### GIVEN EXERCISE
Convert the material, starting with its first line and going on through the line that contains "Action: click(401, 155)", into a Markdown table with the columns Row and Line. Number each line in order and leave out any blank lines.

begin

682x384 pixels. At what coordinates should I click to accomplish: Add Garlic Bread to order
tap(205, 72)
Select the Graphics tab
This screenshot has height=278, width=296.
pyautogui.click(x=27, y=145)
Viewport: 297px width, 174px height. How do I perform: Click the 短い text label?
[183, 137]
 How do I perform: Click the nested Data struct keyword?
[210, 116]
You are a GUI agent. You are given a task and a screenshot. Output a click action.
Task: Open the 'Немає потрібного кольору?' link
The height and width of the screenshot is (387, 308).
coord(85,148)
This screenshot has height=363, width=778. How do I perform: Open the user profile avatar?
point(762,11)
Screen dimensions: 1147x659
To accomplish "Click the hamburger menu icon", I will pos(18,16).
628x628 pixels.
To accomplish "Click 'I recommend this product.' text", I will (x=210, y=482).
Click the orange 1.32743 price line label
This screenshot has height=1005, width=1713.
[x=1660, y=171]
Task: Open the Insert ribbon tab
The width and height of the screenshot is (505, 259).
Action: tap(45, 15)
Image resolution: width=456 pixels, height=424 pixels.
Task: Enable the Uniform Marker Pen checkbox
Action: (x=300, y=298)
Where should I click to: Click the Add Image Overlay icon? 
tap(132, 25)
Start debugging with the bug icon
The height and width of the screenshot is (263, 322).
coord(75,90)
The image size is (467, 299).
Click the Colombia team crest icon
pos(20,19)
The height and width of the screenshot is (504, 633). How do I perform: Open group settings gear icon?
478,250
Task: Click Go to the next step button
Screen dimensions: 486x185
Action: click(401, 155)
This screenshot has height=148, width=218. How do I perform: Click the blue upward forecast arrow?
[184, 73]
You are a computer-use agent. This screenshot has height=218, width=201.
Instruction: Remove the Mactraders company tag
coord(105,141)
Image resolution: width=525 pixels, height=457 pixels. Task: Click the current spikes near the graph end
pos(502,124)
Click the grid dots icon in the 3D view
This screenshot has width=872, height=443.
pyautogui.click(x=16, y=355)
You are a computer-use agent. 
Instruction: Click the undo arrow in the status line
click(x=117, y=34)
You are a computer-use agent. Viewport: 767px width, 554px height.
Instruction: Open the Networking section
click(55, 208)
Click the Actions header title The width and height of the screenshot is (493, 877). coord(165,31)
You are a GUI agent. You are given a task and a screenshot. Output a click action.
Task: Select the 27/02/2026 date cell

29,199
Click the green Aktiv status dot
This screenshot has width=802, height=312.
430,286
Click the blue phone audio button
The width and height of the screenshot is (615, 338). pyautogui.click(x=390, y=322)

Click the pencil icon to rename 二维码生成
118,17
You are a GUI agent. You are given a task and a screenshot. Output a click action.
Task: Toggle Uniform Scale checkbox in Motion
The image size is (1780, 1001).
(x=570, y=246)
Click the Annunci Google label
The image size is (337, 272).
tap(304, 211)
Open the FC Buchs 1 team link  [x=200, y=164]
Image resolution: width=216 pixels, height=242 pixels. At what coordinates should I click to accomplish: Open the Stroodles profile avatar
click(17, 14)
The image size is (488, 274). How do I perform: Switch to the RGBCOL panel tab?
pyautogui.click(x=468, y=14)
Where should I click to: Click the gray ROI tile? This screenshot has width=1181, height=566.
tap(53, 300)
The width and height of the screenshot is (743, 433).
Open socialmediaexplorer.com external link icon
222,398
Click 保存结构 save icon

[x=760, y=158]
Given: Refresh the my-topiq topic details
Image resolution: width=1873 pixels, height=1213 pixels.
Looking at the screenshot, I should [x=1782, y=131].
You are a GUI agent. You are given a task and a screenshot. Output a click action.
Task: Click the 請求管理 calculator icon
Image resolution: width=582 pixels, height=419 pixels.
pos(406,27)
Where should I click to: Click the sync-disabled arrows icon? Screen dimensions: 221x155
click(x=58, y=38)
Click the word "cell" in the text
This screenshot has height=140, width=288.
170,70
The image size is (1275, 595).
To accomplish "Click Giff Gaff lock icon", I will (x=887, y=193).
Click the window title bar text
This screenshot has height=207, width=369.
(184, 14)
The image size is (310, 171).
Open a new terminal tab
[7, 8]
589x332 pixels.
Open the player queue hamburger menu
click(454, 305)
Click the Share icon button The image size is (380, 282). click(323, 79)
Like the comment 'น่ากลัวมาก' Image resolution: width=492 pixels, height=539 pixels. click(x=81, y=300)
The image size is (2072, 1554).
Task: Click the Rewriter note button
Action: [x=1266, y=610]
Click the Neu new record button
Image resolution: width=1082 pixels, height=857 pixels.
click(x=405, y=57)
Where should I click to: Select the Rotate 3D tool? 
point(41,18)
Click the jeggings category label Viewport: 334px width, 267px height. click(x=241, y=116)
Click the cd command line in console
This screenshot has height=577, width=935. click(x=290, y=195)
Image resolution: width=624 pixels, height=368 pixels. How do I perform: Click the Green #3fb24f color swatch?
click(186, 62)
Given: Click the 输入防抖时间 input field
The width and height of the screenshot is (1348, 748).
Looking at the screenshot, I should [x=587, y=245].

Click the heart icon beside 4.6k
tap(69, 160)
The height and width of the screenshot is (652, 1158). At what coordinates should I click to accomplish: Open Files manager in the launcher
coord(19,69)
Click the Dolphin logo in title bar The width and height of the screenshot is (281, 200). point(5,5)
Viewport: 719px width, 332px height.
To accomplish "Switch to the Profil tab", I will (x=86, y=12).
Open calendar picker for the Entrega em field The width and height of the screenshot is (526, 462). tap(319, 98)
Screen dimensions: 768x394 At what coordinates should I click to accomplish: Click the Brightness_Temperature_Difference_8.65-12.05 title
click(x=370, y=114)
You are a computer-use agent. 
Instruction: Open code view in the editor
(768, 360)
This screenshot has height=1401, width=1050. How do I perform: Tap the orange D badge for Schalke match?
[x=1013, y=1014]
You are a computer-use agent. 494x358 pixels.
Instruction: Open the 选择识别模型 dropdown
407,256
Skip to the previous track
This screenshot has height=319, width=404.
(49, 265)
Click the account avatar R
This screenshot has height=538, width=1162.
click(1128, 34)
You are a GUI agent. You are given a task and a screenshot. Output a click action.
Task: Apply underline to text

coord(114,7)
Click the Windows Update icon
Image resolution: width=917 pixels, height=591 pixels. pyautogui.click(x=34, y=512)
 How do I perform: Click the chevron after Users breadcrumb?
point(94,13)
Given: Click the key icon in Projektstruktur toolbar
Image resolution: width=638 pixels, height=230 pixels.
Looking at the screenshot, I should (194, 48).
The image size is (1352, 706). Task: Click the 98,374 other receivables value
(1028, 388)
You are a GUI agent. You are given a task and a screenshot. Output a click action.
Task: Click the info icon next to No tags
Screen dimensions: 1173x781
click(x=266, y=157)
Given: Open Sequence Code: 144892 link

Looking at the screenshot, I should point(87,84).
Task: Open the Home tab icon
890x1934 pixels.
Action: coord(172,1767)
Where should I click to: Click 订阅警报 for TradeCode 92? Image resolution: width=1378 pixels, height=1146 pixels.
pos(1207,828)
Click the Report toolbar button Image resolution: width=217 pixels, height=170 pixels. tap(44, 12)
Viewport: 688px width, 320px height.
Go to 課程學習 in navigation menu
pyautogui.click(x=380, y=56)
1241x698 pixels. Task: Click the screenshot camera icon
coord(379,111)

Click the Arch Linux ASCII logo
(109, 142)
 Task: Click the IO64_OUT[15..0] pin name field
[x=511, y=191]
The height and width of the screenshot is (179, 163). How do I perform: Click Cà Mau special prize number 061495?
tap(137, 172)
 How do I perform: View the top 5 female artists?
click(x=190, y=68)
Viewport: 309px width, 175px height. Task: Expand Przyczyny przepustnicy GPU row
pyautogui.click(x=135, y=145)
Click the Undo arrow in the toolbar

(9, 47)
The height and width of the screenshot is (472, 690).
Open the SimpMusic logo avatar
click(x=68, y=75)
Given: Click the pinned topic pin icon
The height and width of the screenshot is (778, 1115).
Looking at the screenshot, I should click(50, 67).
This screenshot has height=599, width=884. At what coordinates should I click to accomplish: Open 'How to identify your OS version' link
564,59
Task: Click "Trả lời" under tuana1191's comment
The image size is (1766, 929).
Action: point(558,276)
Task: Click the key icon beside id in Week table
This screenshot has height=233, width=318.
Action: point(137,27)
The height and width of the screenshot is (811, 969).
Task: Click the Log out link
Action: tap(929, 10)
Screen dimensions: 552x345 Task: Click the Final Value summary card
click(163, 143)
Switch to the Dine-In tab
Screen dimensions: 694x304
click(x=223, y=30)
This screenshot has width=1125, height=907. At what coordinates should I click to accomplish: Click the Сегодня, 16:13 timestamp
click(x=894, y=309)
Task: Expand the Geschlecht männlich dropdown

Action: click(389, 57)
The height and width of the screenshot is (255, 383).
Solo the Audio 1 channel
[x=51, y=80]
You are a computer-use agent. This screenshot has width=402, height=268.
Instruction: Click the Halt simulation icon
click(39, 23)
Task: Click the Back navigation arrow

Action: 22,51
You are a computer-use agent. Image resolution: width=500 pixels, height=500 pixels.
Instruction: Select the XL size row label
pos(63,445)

end

### EXERCISE ANSWER
| Row | Line |
|---|---|
| 1 | 682x384 pixels. At what coordinates should I click to accomplish: Add Garlic Bread to order |
| 2 | tap(205, 72) |
| 3 | Select the Graphics tab |
| 4 | This screenshot has height=278, width=296. |
| 5 | pyautogui.click(x=27, y=145) |
| 6 | Viewport: 297px width, 174px height. How do I perform: Click the 短い text label? |
| 7 | [183, 137] |
| 8 |  How do I perform: Click the nested Data struct keyword? |
| 9 | [210, 116] |
| 10 | You are a GUI agent. You are given a task and a screenshot. Output a click action. |
| 11 | Task: Open the 'Немає потрібного кольору?' link |
| 12 | The height and width of the screenshot is (387, 308). |
| 13 | coord(85,148) |
| 14 | This screenshot has height=363, width=778. How do I perform: Open the user profile avatar? |
| 15 | point(762,11) |
| 16 | Screen dimensions: 1147x659 |
| 17 | To accomplish "Click the hamburger menu icon", I will pos(18,16). |
| 18 | 628x628 pixels. |
| 19 | To accomplish "Click 'I recommend this product.' text", I will (x=210, y=482). |
| 20 | Click the orange 1.32743 price line label |
| 21 | This screenshot has height=1005, width=1713. |
| 22 | [x=1660, y=171] |
| 23 | Task: Open the Insert ribbon tab |
| 24 | The width and height of the screenshot is (505, 259). |
| 25 | Action: tap(45, 15) |
| 26 | Image resolution: width=456 pixels, height=424 pixels. |
| 27 | Task: Enable the Uniform Marker Pen checkbox |
| 28 | Action: (x=300, y=298) |
| 29 | Where should I click to: Click the Add Image Overlay icon?  |
| 30 | tap(132, 25) |
| 31 | Start debugging with the bug icon |
| 32 | The height and width of the screenshot is (263, 322). |
| 33 | coord(75,90) |
| 34 | The image size is (467, 299). |
| 35 | Click the Colombia team crest icon |
| 36 | pos(20,19) |
| 37 | The height and width of the screenshot is (504, 633). How do I perform: Open group settings gear icon? |
| 38 | 478,250 |
| 39 | Task: Click Go to the next step button |
| 40 | Screen dimensions: 486x185 |
| 41 | Action: click(401, 155) |